-- Exercise --
Make an exact copy of the entries, taking out every picture.

-- Data --
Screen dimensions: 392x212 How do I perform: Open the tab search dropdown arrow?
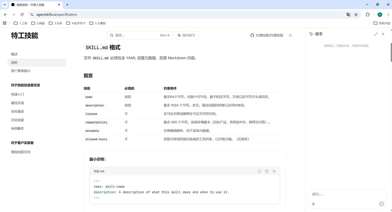(5, 5)
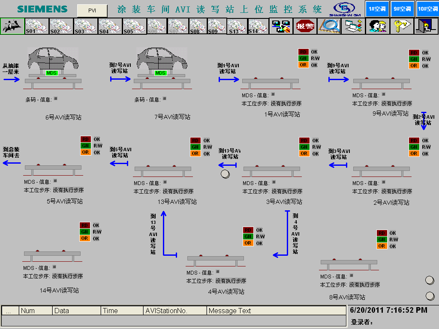The width and height of the screenshot is (439, 329).
Task: Click the red 报警 alarm stop-sign icon
Action: (305, 26)
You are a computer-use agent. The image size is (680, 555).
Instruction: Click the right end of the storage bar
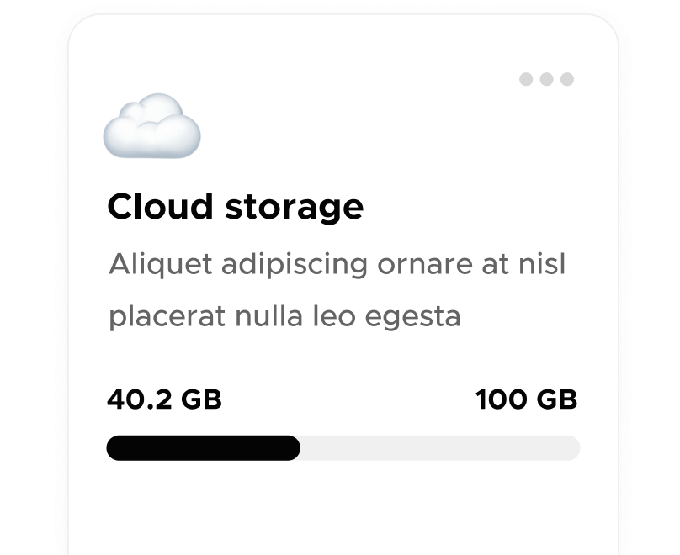(x=572, y=448)
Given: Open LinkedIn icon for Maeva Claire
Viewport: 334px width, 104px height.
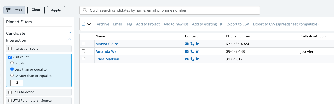Looking at the screenshot, I should (198, 44).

-- Solution to the problem --
Screen dimensions: 392x212 How do I perform: Open the tab search dropdown arrow?
(5, 5)
The width and height of the screenshot is (439, 329).
Task: Click the red 报警 alarm stop-sign icon
Action: (305, 26)
You are a computer-use agent. The image size is (680, 555).
Instruction: Click the right end of the storage bar
(x=572, y=448)
Given: Open LinkedIn icon for Maeva Claire
Viewport: 334px width, 104px height.
Looking at the screenshot, I should (198, 44).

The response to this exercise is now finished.